There are all manner of different approaches, from the physical: “an artifact set aside for appreciation”, to the emotional: “an exchange of feelings”, to the universal: “a representation of the world that has beauty”, and none of them exactly work. Rather, you find that they all work in some percentage, maybe even a majority of cases, but one can always find exceptions.
Our professor, of course, does not expect a room full of grad students to wrap up this problem for the rest of world in perpetuity, but he is suggesting that as creative artists, we should do ourselves the favor of solving the problem to our own satisfaction.
The definition that works for me is basically two-fold. At it’s most inclusive, almost anything done by humans can be defined as art, if they want to claim it as such (merci, Marcel Duchamp*), but there’s a smaller category that I would call “successful art” that manages to communicate not just emotion, but something of extra-sensory value.

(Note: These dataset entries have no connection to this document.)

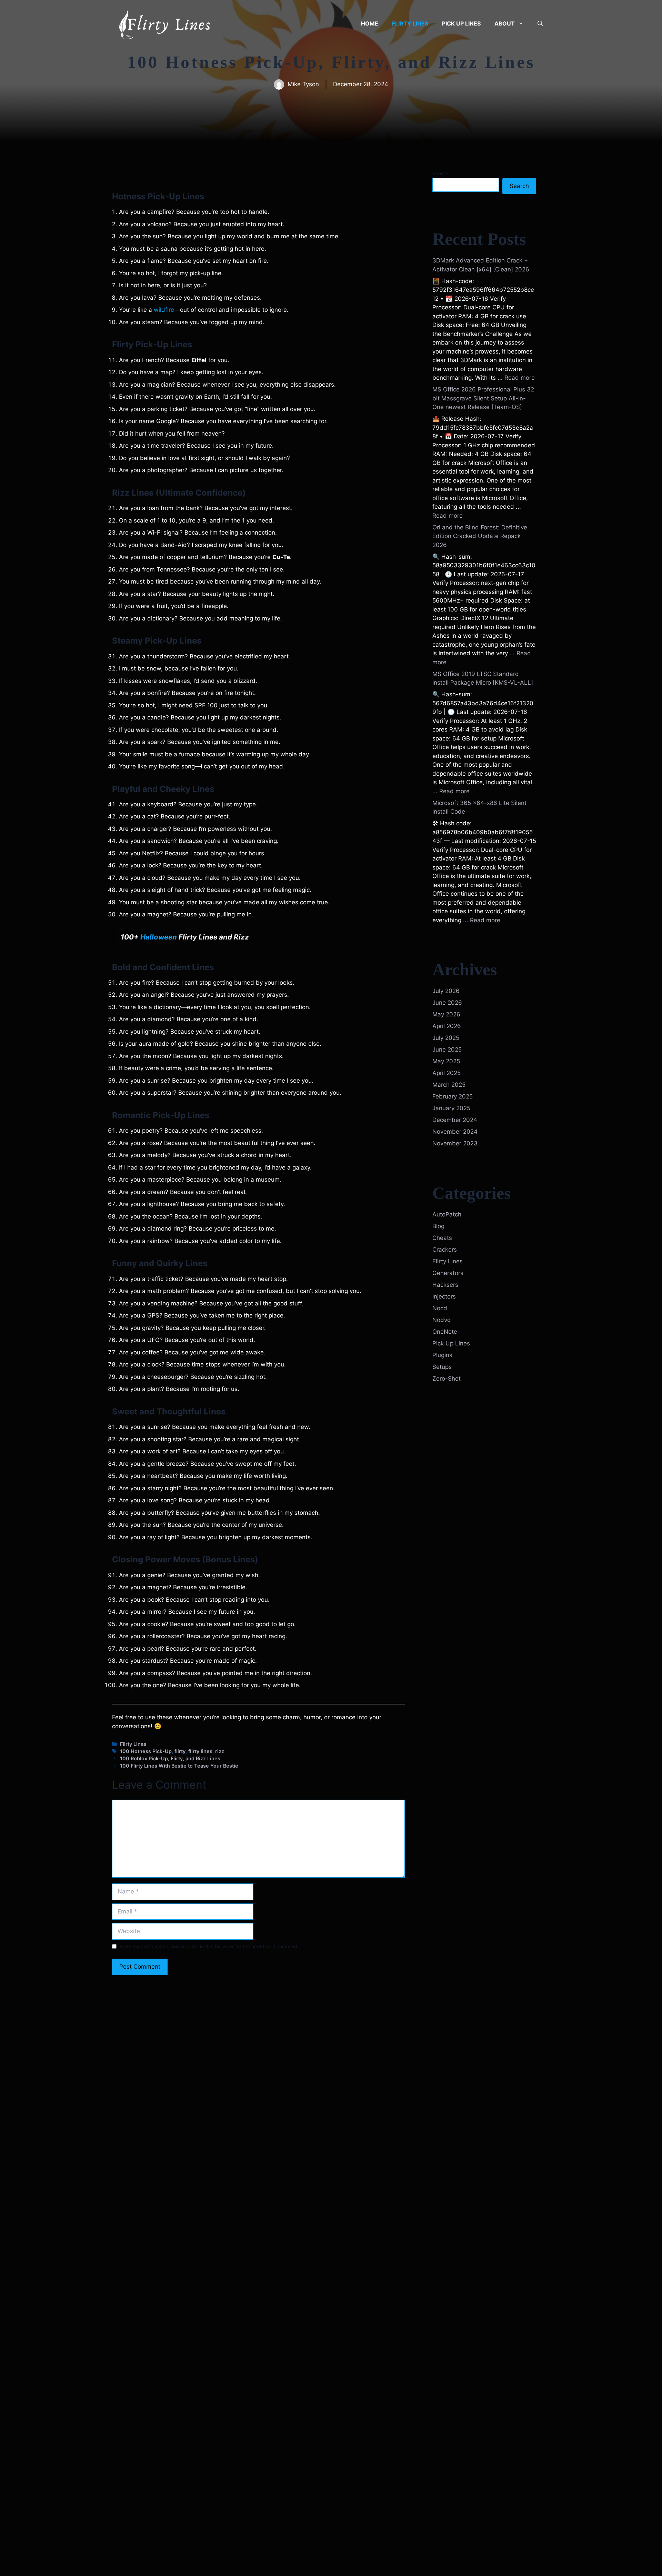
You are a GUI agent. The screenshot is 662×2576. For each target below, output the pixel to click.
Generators (447, 1273)
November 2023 (455, 1143)
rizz (219, 1751)
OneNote (444, 1331)
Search (440, 173)
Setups (442, 1366)
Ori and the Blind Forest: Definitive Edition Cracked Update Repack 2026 (479, 536)
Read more (519, 377)
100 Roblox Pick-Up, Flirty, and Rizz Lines (170, 1758)
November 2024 (455, 1131)
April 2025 (446, 1073)
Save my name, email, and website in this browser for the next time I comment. (209, 1946)
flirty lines (200, 1751)
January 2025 (451, 1108)
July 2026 (446, 990)
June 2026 (447, 1002)
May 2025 (446, 1061)
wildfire (163, 309)
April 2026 (446, 1026)
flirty (179, 1751)
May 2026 (446, 1014)
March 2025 (448, 1084)
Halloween (158, 937)
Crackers (444, 1249)
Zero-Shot (446, 1378)
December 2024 (454, 1119)
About (504, 23)
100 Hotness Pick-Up (146, 1751)
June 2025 (447, 1049)
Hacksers (445, 1284)
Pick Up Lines (461, 23)
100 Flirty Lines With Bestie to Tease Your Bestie (179, 1766)
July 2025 (445, 1037)
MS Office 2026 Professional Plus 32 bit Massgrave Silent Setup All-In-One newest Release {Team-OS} (483, 398)
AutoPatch (446, 1214)
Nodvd (441, 1319)
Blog (438, 1226)
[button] (540, 23)
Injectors (444, 1296)
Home (369, 23)
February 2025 (452, 1096)
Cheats (442, 1237)
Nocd (439, 1308)
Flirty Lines (410, 23)
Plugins (442, 1355)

This is not, of course, original with me. I think the first time I came across it in any well-defined (though not in a philosophico-theoretical) sense was in Jane Wagner’s The Search for Signs of Intelligent Life in the Universe. In it, the bag-lady Trudy, holds up a can of Campbell’s soup and an Andy Warhol painting and asks how you can tell the difference between soup and art? Her answer is goosebumps. And while Andy Warhol doesn’t do it for me personally, Lily Tomlin, who I saw perform the piece live (twice!), certainly did give me goosebumps.
* In my one-act, Cheese, Cubed, I posited that Duchamp’s “Fountain” was merely a practical joke, but that the art world of the moment had no sense of humor and had essentially self-destructed as a result.